Chacun sait qu'en revanche l'examen de sortie est inutile. Dès lors, il faut en tirer les conséquences et le remplacer par des notations durant l'année d'école et de stages.

Le projet pédagogique individuel de 6 mois qui avait été imaginé par la réforme de 2004était très intéressant. Il aurait permis aux élèves-avocats de rencontrer, parfois pour la première fois, les entrepreneurs, le monde associatif, le service public de la Justice ou les collectivités territoriales et l'administration.

Malheureusement, le système a été dévoyé. Certaines écoles n'ont proposé aux élèves-avocats, pour des raisons de facilité, que des stages complémentaires chez les avocats. Dans d'autres écoles, on a accepté n'importe quoi au niveau de ce projet. C'était pourtant l'occasion pour les élèves-avocats de découvrir également l'Europe et l'international. Cette chance ne leur a pas été donnée.

Malheureusement, je crains qu'il ne faille en tirer les conséquences. Il restera, néanmoins, possible - dans le cadre du cursus - d'effectuer tel ou tel stage, pendant la durée qui sera fixée en accord entre l'élève et l'école, dans ces entreprises, administrations ou tribunaux en France, dans l'Union Européenne ou le monde. Dans ce dernier cas, un système de prêts devra être négocié nationalement avec une banque !

Outre la formation initiale, la profession devra traiter définitivement la question des multiples « passerelles ». Les accès divers, nombreux et variés (articles 98, 99, 100 ; Docteurs en Droit ; politiques ; ...) devront être revus.
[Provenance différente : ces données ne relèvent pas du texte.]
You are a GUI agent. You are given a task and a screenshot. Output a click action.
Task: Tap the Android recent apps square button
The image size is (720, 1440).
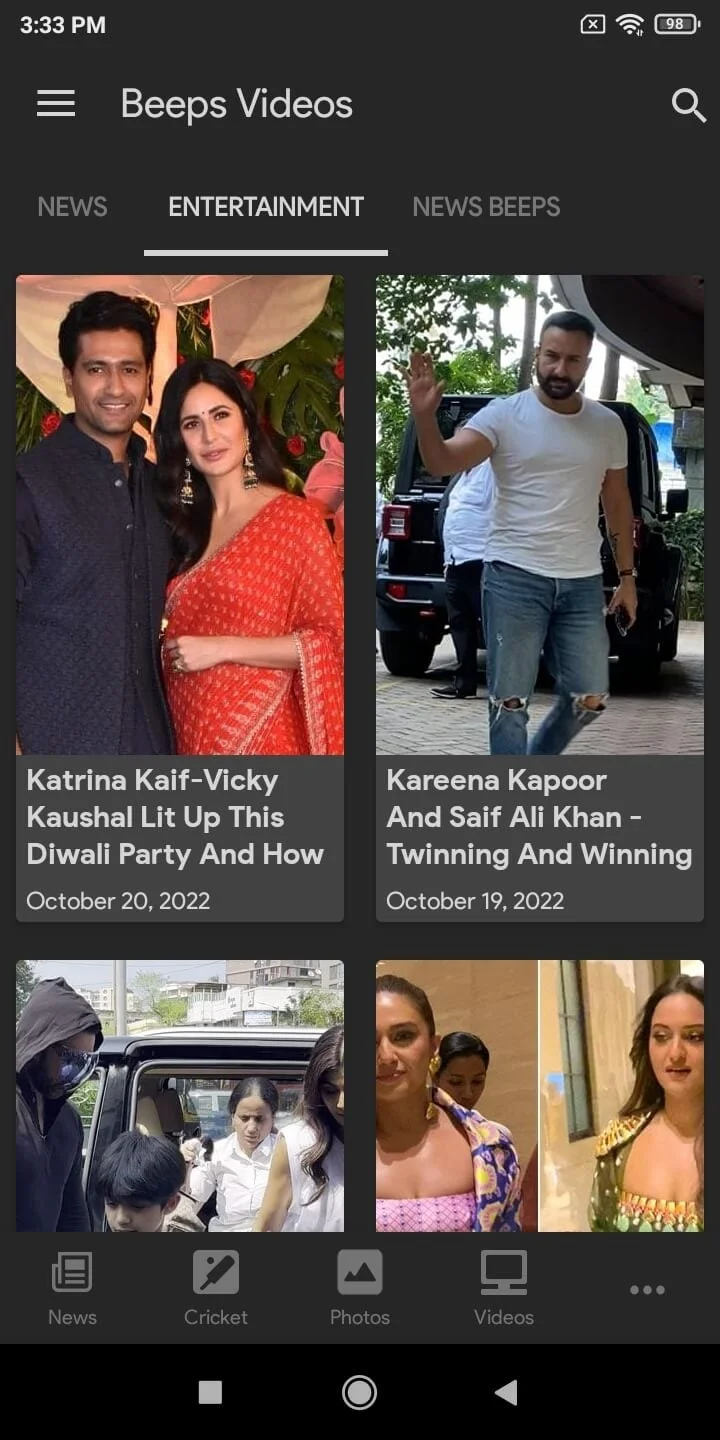click(210, 1392)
Faut-il les fermer ? Je ne crois pas mais dans tous les cas, il faudra prévoir des régimes stricts avec des contrôles concernant, d'une part, les diplômes obtenus et, d'autre part, les connaissances de la profession, de la déontologie et de la règlementation.
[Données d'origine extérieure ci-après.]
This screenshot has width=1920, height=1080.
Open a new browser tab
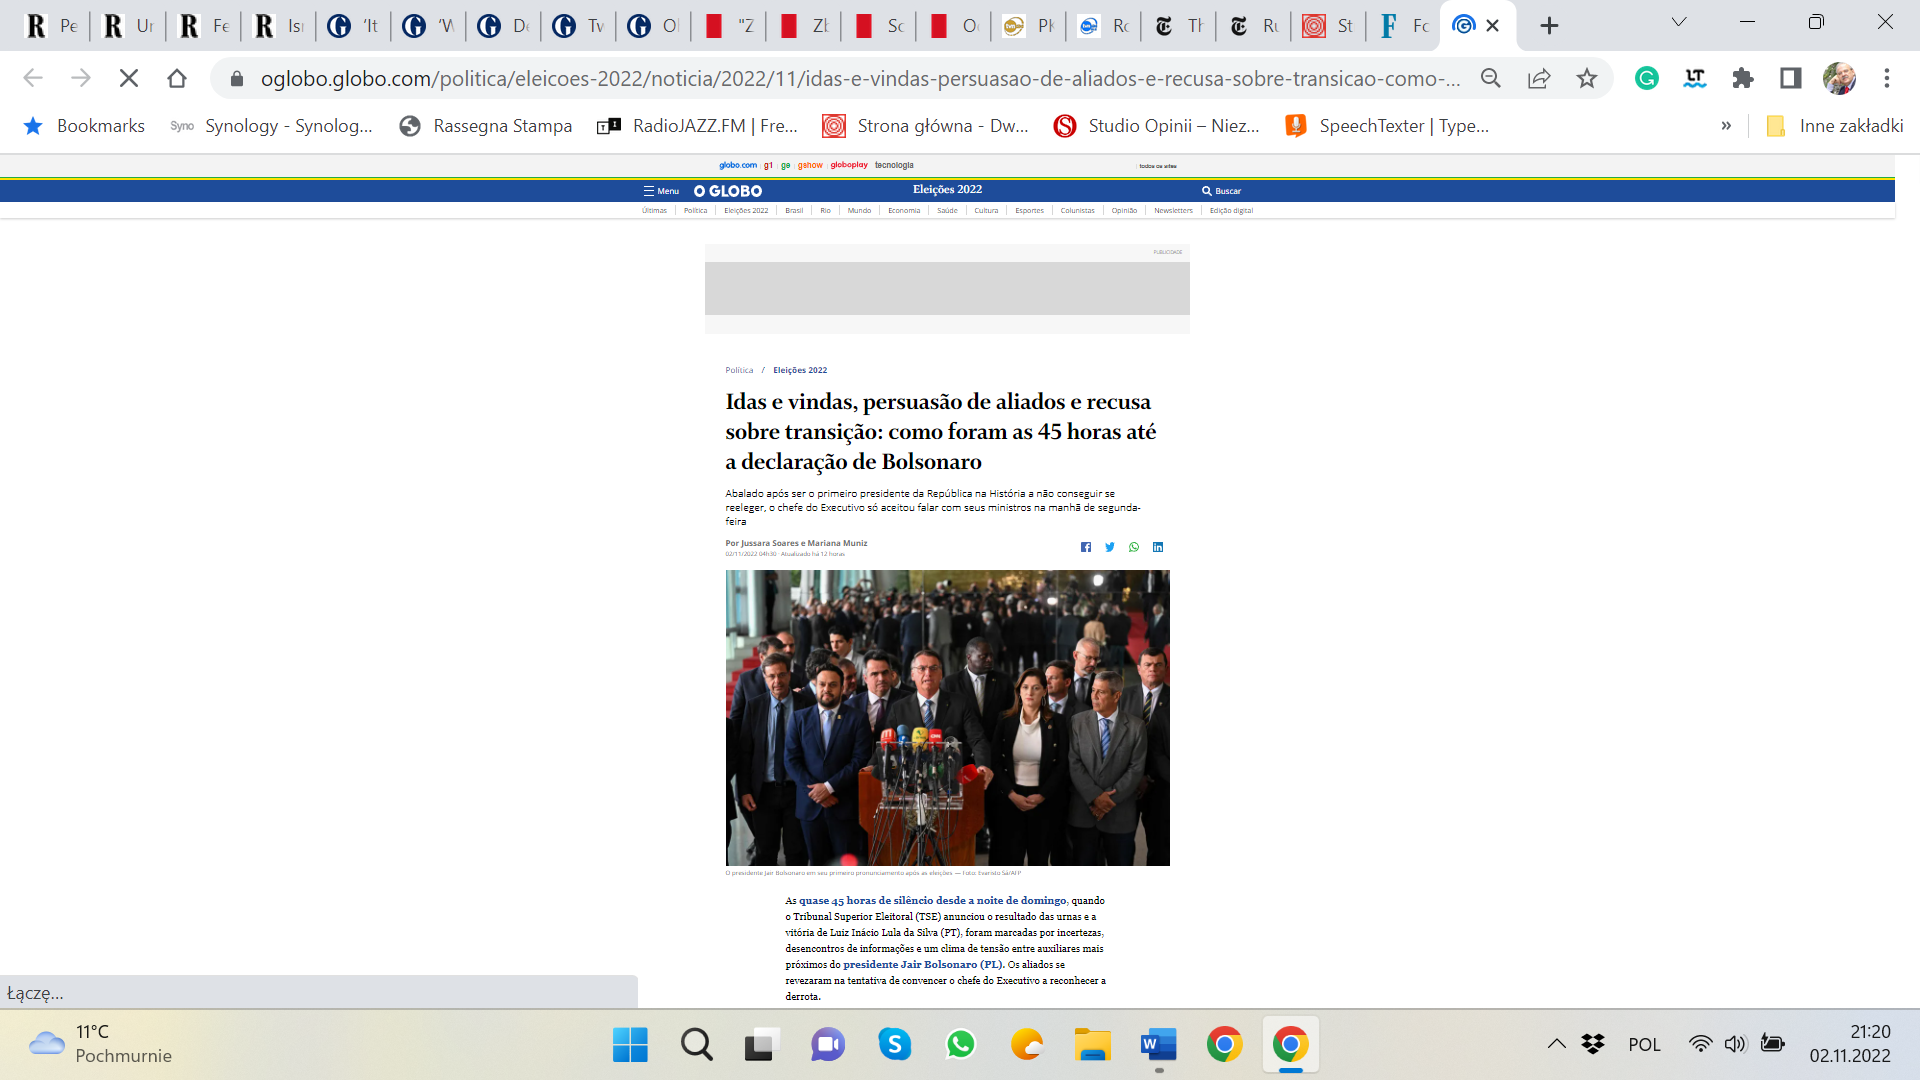(1549, 25)
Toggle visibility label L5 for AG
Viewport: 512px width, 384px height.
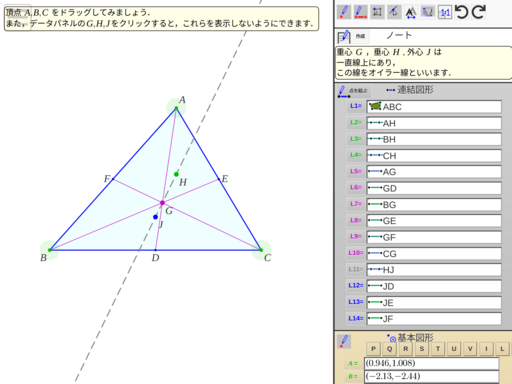point(356,171)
Un examen national doit être prévu.

La profession ne peut être ouverte à tous les vents. Il s'agit non de nous protéger mais de protéger les personnes qui nous font confiance tant dans le domaine du conseil que dans celui du contentieux.

Lorsque j'examine l'accès aux autres professions juridiques, je ne vois pas de passerelle facile permettant à quiconque de devenir huissier, notaire, administrateur judiciaire ou mandataire liquidateur.

Les conditions pour devenir magistrat, dans le cadre d'un accès direct, sont draconiennes. Alors il faut cesser d'être la seule profession avec ce taux d'accroissement inimaginable et ces passerelles diverses, incontrôlables et incontrôlées.

Si le Conseil National des Barreaux ne doit aborder que quelques chantiers pour réussir cette mandature, l'accès à la profession doit être prioritaire, avec la dématérialisation des actes et des procédures (signature électronique, conservation numériques des actes d'avocats, ...), l'examen de notre démocratie professionnelle et l'adéquation de nos règles déontologiques et professionnelles avec les normes européennes et internationales.